Re: parsing URI (references) according to RFC 3986

On Mon, Jun 20, 2011 at 1:57 AM, Julian Reschke <julian.reschke@gmx.de> wrote:
> On 2011-06-20 10:47, Adam Barth wrote:
>>
>> On Mon, Jun 20, 2011 at 1:13 AM, Julian Reschke<julian.reschke@gmx.de>
>>  wrote:
>>>
>>> On 2011-06-20 10:03, Adam Barth wrote:
>>>>
>>>> Even just trivial things need to be cleaned up, like:
>>>>
>>>> http://ExAmple.CoM/
>>>
>>> What needs to be cleaned up here?
>>
>> * FF canonicalize('http://GoOgLe.CoM/') is 'http://google.com/'
>> * IE canonicalize('http://GoOgLe.CoM/') is 'http://google.com/'
>> * KR canonicalize('http://GoOgLe.CoM/') is 'http://google.com/'
>> * SA canonicalize('http://GoOgLe.CoM/') should be http://google.com/.
>> Was http://GoOgLe.CoM/.
>>
>> IE, Firefox, and Chrome convert host names to lower case.  Safari does
>> not.
>
> Yes. Why is this a problem? What does it have to do with URI/IRI parsing or
> resolution?
>
>>>> http://www.example.com/##asdf
>>>
>>> Either reject the reference as invalid, or treat this as a fragment with
>>> value "#asdf".
>>>
>>> *How* to handle fragments depends on media types, not URI parsing, so I'm
>>> not sure we should try to answer this here...
>>
>> FF canonicalize('http://www.example.com/##asdf') is
>> 'http://www.example.com/##asdf'
>> IE canonicalize('http://www.example.com/##asdf') is
>> 'http://www.example.com/##asdf'
>> KR canonicalize('http://www.example.com/##asdf') is
>> 'http://www.example.com/##asdf'
>> SA canonicalize('http://www.example.com/##asdf') should be
>> http://www.example.com/##asdf.
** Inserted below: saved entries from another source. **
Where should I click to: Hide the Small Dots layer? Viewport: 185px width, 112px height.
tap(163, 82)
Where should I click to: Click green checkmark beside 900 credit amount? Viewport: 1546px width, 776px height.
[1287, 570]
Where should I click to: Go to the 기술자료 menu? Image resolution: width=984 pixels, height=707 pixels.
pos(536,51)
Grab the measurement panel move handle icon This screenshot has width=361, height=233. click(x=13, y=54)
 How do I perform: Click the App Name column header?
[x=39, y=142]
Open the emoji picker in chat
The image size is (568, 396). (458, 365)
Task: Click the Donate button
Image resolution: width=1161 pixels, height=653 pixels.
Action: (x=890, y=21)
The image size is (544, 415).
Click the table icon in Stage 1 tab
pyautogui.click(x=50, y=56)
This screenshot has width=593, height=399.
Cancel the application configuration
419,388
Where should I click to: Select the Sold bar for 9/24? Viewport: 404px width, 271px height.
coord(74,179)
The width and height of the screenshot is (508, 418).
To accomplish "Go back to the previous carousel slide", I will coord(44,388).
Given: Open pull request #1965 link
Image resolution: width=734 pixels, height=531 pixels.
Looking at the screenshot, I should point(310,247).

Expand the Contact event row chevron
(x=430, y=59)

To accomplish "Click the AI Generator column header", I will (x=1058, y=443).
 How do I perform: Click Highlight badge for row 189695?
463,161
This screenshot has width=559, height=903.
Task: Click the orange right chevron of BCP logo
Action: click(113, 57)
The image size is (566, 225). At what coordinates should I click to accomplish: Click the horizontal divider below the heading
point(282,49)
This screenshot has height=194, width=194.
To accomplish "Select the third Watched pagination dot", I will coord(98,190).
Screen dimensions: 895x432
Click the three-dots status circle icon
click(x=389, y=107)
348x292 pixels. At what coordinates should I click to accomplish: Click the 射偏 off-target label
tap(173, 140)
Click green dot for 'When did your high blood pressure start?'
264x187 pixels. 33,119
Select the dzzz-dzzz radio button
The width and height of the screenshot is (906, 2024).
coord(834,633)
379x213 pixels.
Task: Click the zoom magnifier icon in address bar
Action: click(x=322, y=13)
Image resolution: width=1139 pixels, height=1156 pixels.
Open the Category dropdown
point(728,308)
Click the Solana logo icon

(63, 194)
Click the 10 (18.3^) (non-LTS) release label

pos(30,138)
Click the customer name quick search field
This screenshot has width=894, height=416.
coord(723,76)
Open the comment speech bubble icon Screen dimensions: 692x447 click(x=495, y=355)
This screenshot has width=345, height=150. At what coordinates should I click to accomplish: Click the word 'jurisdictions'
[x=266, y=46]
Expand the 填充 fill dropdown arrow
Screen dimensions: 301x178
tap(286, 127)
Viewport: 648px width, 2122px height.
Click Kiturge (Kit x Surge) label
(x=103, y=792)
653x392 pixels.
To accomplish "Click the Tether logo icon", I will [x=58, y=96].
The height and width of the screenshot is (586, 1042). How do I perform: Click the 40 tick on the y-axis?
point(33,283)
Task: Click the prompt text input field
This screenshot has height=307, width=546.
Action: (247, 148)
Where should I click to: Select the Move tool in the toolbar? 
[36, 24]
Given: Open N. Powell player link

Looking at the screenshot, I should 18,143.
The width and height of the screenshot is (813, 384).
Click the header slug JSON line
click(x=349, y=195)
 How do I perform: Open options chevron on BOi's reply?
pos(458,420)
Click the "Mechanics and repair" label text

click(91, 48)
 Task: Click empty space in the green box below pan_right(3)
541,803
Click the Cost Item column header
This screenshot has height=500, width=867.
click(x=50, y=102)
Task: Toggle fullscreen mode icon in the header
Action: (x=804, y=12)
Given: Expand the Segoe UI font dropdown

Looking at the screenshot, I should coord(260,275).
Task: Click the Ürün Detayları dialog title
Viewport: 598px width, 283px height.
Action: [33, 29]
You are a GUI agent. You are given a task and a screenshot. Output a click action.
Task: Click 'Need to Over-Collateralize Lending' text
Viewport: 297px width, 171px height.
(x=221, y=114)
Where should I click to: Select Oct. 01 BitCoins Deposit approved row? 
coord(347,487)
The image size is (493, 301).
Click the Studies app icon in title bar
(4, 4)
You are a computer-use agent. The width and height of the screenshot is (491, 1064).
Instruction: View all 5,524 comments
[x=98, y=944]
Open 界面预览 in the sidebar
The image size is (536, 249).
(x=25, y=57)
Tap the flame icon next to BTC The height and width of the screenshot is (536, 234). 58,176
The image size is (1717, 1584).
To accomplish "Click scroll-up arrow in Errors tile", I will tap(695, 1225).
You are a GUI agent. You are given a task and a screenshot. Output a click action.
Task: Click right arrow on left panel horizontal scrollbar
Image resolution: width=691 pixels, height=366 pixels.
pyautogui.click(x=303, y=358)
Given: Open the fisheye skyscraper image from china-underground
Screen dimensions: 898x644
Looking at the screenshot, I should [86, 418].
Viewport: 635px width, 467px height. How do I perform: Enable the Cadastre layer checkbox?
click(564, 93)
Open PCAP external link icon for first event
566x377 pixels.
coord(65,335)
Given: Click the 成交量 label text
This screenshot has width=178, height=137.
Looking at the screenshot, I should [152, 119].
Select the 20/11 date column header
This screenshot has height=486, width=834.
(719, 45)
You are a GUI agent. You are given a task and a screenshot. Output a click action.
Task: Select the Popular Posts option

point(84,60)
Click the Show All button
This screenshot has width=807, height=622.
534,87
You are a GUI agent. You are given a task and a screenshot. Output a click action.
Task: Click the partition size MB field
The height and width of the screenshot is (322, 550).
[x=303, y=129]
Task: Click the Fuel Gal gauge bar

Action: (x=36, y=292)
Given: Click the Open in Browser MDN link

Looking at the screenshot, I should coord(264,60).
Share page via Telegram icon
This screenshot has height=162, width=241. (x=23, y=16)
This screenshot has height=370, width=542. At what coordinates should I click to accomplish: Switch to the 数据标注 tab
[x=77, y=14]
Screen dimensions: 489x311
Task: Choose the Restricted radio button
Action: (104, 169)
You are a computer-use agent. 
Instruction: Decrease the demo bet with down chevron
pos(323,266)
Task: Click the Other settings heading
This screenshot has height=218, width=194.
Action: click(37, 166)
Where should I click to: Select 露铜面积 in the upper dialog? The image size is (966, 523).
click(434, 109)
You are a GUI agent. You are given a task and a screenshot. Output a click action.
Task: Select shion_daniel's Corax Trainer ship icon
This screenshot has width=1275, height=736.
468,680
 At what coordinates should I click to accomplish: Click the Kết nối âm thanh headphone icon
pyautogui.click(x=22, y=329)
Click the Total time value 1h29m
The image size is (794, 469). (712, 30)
Was http://www.example.com/#%23asdf.
>>
>> The question is whether # occurring in the fragment should be coerced
>> to be %-escaped.  My reading of the evidence here says "no."
>
> Again, what's to do here?
>
> You can observe this in the DOM, so it's a DOM issue.
>
> You can observe the *behavior* when navigating, and that's a media type
> issue.
>
>> On Mon, Jun 20, 2011 at 1:34 AM, Julian Reschke<julian.reschke@gmx.de>
>>  wrote:
>>>
>>> On 2011-06-20 10:24, Chris Weber wrote:
>>>>
>>>> 6) Handling percent-encoded values in various components
>>>
>>> Is there a *problem* related to this?
>>>
>>> I can see that the exposed DOM properties vary on how things are
>>> canonicalized, but that's a DOM issue, not a URI/IRI issue.
>>
>> You can play games about who needs to spec this stuff, but it needs to
>> be specced.  In implementations, this work is done by the URL
>> processing code, not by the DOM processing code.
>
> I'm not playing games, I'm trying to understand what needs to be done
> *here*. And I don't believe this belongs here (nor other DOM questions like
> how the port number defaulting works).

I can just repeat what I've said before.  This behavior needs to be
specced.  We can either spec it here or somewhere else.  Given that
the behavior is implemented in the URL processing code (and not the
DOM), the natural place to spec it is here (and not in the DOM specs).

Adam

Received on Monday, 20 June 2011 09:03:11 UTC